165

Joona runs through the snow along the edge of the quay, with the sledgehammer hanging by his side. He can hear shouting behind him. Large blocks of ice are rolling in the sludgy water. The water rises, hits the quayside and sprays up.

Joona tears up the ramp of the roll-on, roll-off ferry to St Petersburg. He carries on past the rows of warm, steaming private cars, trailers and lorries. Light is coming from lamps along the bulkheads. Behind a grey container towards the stern he can just make out a red one.

A man tries to get out of his car, but Joona shuts the door on him so he can get past. The sledgehammer hits a bolt in one of the ship’s bulkheads. He can feel the vibration moving through his arm and shoulder.

The steel deck under the cars is wet with melted snow. Joona kicks some cones blocking his path out of the way and keeps moving.

He reaches the red container, bangs on the doors and shouts out. The lock is high up. He has to climb up onto the car behind – a black Mercedes – and stand on the bonnet to reach it. The bonnet buckles beneath his feet and the paint cracks. He swings the sledgehammer and smashes the lock with his first blow. The noise echoes off the bulkheads and roof. Joona leaves the sledgehammer on the car bonnet. He opens the container. One of the doors swings open and scrapes the car’s bumper.

‘Disa!’ he calls into the container.

It’s full of white boxes with the name Evonik on their sides. They’re tightly packed, and strapped down on pallets. Joona picks up the sledgehammer again and carries on towards the stern, past the cars and lorries. He can feel that he’s starting to get tired. His arms are trembling from the exertion. Loading of the ferry has finished now and the bow is being lowered into place. There’s a rumble of machinery and the deck shakes as the ferry pulls away. Ice knocks against its hull. He’s almost at the stern when he sees another red container with the words Hamburg Süd on the side.

‘Disa,’ he calls.

He runs round the cab, stops and looks at the blue lock on the container. He wipes water from his face, grabs hold of the sledgehammer, and fails to notice the person approaching from behind.

Joona raises the sledgehammer and is about to strike when he receives a hard blow in the back. It hurts, his lungs roar and he almost blacks out. He drops the sledgehammer and falls forward, hitting his forehead against the container and collapsing on the deck. He rolls to the side and gets to his feet. Blood is running into one eye, and he stumbles and reaches out to a nearby car for support.

In front of him is a fairly tall woman with a baseball bat over her shoulder. She’s breathing quickly and her padded jacket is pulled tight across her chest. She takes a step to the side, blows a lock of blonde hair from her face and takes aim again.

‘Leave my cargo the fuck alone!’ she yells.

She strikes again, but Joona moves quickly, heading straight at her, grabbing her throat with one hand, stamping his foot down at the back of her knee so that her leg buckles, then throws her to the deck and points his pistol at her.

‘National Criminal Police,’ he says.

She lies on deck, whimpering and looking at him as he picks up the sledgehammer, grasps it with both hands, swings it and shatters the lock. A piece of metal casing lands with a clatter right in front of her face.

Joona opens the doors, but the container is full of large boxes of televisions. He pulls a few out to see further in; Disa isn’t there. He wipes the blood from his face and runs off between the cars, past a black container, and hurries up some steps to the open deck.

He rushes over to the railing, gasping for breath in the cold air. In front of the ship he can see the channel that an icebreaker has cleared through the archipelago to the open sea.

A mosaic of crushed ice is bobbing around a buoy.

The ferry is now twenty metres from the quay, and Joona suddenly has a view of the whole harbour. The sky is black, but the harbour is lit up by floodlights.

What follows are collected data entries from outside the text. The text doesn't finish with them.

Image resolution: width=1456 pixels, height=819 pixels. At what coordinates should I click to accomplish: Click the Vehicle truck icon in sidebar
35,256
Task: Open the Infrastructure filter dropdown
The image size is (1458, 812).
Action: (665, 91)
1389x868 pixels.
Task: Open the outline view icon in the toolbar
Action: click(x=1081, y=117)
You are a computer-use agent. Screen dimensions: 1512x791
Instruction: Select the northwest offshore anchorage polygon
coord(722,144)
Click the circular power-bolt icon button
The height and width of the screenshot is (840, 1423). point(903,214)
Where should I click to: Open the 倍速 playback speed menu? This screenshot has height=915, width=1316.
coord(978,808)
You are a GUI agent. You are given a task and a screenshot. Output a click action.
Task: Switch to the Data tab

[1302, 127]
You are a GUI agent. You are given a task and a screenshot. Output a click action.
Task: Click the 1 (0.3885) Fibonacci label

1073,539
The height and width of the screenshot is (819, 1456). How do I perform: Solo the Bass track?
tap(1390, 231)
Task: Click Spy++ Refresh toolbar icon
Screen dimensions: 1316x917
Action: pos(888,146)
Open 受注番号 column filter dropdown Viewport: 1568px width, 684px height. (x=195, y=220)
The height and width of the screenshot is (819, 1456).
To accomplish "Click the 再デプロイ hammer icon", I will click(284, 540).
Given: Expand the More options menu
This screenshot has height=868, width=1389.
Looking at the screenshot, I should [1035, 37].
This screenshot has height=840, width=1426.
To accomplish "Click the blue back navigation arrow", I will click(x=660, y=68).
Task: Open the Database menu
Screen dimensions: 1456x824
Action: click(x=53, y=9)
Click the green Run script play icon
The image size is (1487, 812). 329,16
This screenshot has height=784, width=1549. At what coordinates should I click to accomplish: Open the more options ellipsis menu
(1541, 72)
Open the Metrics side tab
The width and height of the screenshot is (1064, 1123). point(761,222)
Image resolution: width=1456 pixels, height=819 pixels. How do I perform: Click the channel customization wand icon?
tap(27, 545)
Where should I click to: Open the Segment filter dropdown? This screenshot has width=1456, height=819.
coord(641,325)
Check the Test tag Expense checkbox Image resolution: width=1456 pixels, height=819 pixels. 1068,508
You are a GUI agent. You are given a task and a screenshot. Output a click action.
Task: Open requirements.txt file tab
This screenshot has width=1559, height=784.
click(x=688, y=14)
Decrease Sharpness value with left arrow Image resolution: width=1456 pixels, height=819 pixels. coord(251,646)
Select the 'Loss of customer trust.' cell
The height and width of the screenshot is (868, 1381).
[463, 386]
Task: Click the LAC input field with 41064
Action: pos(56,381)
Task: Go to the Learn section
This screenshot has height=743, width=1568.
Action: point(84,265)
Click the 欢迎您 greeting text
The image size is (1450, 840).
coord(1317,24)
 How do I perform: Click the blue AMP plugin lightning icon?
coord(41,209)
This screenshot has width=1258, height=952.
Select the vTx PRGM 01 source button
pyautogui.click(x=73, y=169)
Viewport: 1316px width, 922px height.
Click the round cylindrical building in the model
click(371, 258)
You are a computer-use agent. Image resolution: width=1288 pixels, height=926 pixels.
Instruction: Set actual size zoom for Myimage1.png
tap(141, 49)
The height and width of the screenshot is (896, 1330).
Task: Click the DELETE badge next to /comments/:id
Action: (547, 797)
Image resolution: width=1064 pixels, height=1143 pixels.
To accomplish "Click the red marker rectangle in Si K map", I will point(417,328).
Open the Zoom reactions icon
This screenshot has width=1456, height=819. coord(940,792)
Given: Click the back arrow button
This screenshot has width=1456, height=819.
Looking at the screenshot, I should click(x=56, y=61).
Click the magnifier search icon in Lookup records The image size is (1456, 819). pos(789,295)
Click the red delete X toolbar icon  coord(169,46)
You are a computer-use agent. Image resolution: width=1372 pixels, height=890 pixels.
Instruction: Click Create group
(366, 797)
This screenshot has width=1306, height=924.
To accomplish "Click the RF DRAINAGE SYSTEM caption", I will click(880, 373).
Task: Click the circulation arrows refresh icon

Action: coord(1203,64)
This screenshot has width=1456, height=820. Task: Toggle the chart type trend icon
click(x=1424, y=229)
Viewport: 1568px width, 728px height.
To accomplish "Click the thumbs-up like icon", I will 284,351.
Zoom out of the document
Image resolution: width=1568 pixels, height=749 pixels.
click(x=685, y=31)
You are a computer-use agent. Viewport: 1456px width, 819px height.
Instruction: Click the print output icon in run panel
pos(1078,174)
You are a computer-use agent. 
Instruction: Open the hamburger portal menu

Through the heavy snow he sees the large crane loading a waiting goods train. Joona feels a spasm of anguish as he realises that three of the wagons have similar red containers on them.

He carries on towards the stern, takes his phone out and calls the emergency control room. He asks for all traffic from Frihamnen in Stockholm to be stopped. The duty officer knows who Joona is, and puts his call through to the regional police commissioner.

‘All rail traffic from Frihamnen has to be stopped,’ he repeats breathlessly.

‘That’s impossible,’ she replies calmly.

Heavy snow is falling over the vast container terminal.

He clambers up the mooring winch and out onto the railing. He can see a reach-stacker carrying a red container to a waiting lorry.

‘We have to stop all traffic,’ Joona says again.

‘That can’t be done,’ the commissioner says. ‘The best we can do is—’

‘I’ll do it myself,’ Joona says abruptly, and jumps.

Hitting the practically freezing water feels like being struck by icy lightning, like getting an adrenalin injection straight to the heart. His ears are roaring. His body can’t handle the abrupt chill. Joona sinks through the black water, loses consciousness for a few seconds and dreams of a bridal crown of woven birch-root. He can’t feel his hands and feet, but thinks that he has to get up to the surface, kicks out with his legs and finally manages to stop himself sinking any deeper.